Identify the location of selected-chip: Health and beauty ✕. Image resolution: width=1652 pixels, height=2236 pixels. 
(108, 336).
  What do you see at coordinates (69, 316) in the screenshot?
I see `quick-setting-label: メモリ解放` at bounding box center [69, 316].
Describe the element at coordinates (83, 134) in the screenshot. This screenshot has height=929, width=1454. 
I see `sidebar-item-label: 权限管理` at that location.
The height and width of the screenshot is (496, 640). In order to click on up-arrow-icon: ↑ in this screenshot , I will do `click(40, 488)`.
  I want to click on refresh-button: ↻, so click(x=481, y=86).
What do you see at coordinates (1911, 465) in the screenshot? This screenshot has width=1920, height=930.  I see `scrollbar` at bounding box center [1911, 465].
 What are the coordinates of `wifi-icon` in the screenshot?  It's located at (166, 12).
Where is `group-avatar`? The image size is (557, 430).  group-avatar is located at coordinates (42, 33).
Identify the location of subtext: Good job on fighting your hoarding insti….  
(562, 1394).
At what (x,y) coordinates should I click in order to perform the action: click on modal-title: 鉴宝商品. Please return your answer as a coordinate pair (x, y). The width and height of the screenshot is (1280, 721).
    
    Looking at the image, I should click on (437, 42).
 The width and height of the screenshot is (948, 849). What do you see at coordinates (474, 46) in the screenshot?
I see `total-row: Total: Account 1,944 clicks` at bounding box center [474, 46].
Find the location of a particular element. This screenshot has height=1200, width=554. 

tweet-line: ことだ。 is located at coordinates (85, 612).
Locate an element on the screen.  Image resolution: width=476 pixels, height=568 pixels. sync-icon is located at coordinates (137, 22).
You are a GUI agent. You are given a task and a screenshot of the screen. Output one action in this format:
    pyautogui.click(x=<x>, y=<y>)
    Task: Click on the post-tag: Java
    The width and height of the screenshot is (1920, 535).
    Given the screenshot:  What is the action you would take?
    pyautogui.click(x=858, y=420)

--------------------------------------------------

Reproduce each of the records above verbatim, from start to finish.

Identify the location of selected-chip: Health and beauty ✕. Image resolution: width=1652 pixels, height=2236 pixels. 
(108, 336).
  What do you see at coordinates (69, 316) in the screenshot?
I see `quick-setting-label: メモリ解放` at bounding box center [69, 316].
Describe the element at coordinates (83, 134) in the screenshot. This screenshot has height=929, width=1454. 
I see `sidebar-item-label: 权限管理` at that location.
The height and width of the screenshot is (496, 640). In order to click on up-arrow-icon: ↑ in this screenshot , I will do `click(40, 488)`.
  I want to click on refresh-button: ↻, so click(x=481, y=86).
What do you see at coordinates (1911, 465) in the screenshot? This screenshot has width=1920, height=930.  I see `scrollbar` at bounding box center [1911, 465].
 What are the coordinates of `wifi-icon` in the screenshot?  It's located at (166, 12).
Where is `group-avatar`? The image size is (557, 430).  group-avatar is located at coordinates (42, 33).
Identify the location of subtext: Good job on fighting your hoarding insti….  
(562, 1394).
At what (x,y) coordinates should I click in order to perform the action: click on modal-title: 鉴宝商品. Please return your answer as a coordinate pair (x, y). The width and height of the screenshot is (1280, 721).
    
    Looking at the image, I should click on (437, 42).
 The width and height of the screenshot is (948, 849). What do you see at coordinates (474, 46) in the screenshot?
I see `total-row: Total: Account 1,944 clicks` at bounding box center [474, 46].
Find the location of a particular element. This screenshot has height=1200, width=554. 

tweet-line: ことだ。 is located at coordinates (85, 612).
Locate an element on the screen.  Image resolution: width=476 pixels, height=568 pixels. sync-icon is located at coordinates (137, 22).
You are a GUI agent. You are given a task and a screenshot of the screen. Output one action in this format:
    pyautogui.click(x=<x>, y=<y>)
    Task: Click on the post-tag: Java
    The width and height of the screenshot is (1920, 535).
    Given the screenshot:  What is the action you would take?
    pyautogui.click(x=858, y=420)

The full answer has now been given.